(Problem requirements): Copy out each line of the data that holds the string "will".
Top of Entries provided
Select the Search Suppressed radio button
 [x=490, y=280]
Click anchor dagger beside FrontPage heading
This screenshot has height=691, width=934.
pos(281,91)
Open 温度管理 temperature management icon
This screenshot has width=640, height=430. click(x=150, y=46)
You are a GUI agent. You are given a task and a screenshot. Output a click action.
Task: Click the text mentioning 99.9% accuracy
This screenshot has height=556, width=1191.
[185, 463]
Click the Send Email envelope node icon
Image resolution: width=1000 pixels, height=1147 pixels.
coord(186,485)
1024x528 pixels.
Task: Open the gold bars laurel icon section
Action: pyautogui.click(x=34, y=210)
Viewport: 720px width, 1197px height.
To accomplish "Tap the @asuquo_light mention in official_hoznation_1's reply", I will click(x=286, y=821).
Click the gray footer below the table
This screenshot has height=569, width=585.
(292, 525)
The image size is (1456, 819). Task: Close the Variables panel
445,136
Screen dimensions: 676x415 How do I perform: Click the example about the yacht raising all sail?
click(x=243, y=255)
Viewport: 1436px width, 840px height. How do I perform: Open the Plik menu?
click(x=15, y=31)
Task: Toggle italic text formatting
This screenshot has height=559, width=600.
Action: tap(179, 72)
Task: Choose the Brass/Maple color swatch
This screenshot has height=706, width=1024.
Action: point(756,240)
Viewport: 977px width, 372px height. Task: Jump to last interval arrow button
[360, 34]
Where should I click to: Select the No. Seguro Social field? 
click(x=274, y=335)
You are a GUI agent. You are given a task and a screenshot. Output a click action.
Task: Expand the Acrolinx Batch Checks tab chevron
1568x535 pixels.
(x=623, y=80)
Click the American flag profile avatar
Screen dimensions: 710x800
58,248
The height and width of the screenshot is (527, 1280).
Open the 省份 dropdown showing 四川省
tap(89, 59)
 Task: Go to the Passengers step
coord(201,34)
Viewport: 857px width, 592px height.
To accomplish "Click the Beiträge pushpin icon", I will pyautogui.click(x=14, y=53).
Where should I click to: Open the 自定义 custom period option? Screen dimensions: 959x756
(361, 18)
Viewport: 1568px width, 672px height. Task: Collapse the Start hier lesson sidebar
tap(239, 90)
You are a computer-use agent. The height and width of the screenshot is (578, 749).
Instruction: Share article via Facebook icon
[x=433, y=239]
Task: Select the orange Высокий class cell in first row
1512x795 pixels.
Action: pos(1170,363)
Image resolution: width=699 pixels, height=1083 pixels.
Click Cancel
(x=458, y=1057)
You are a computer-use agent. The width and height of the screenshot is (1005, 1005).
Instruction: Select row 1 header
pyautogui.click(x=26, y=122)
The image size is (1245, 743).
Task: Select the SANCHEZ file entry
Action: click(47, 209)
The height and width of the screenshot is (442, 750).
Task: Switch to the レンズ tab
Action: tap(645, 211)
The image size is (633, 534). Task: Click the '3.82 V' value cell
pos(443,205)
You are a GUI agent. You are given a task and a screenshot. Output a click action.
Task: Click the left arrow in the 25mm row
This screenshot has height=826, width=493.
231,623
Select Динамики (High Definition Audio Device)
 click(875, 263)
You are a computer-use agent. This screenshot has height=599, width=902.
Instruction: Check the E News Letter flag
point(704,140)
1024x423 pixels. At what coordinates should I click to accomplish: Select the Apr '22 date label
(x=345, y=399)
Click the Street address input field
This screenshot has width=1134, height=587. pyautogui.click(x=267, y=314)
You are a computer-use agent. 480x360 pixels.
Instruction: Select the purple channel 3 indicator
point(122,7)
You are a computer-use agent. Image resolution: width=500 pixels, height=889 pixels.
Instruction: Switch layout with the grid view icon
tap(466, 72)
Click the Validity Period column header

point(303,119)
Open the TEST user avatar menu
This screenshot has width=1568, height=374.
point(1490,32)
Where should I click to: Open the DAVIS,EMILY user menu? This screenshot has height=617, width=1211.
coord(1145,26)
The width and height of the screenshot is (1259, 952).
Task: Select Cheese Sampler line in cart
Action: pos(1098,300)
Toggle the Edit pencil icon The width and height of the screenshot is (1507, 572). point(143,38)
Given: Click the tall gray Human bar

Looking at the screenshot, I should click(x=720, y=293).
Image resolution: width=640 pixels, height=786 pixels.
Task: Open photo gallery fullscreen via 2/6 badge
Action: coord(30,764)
Bottom of Entries provided
(Response to this task):
To accomplish "Tap the @asuquo_light mention in official_hoznation_1's reply", I will click(x=286, y=821).
To accomplish "Click the Beiträge pushpin icon", I will pyautogui.click(x=14, y=53).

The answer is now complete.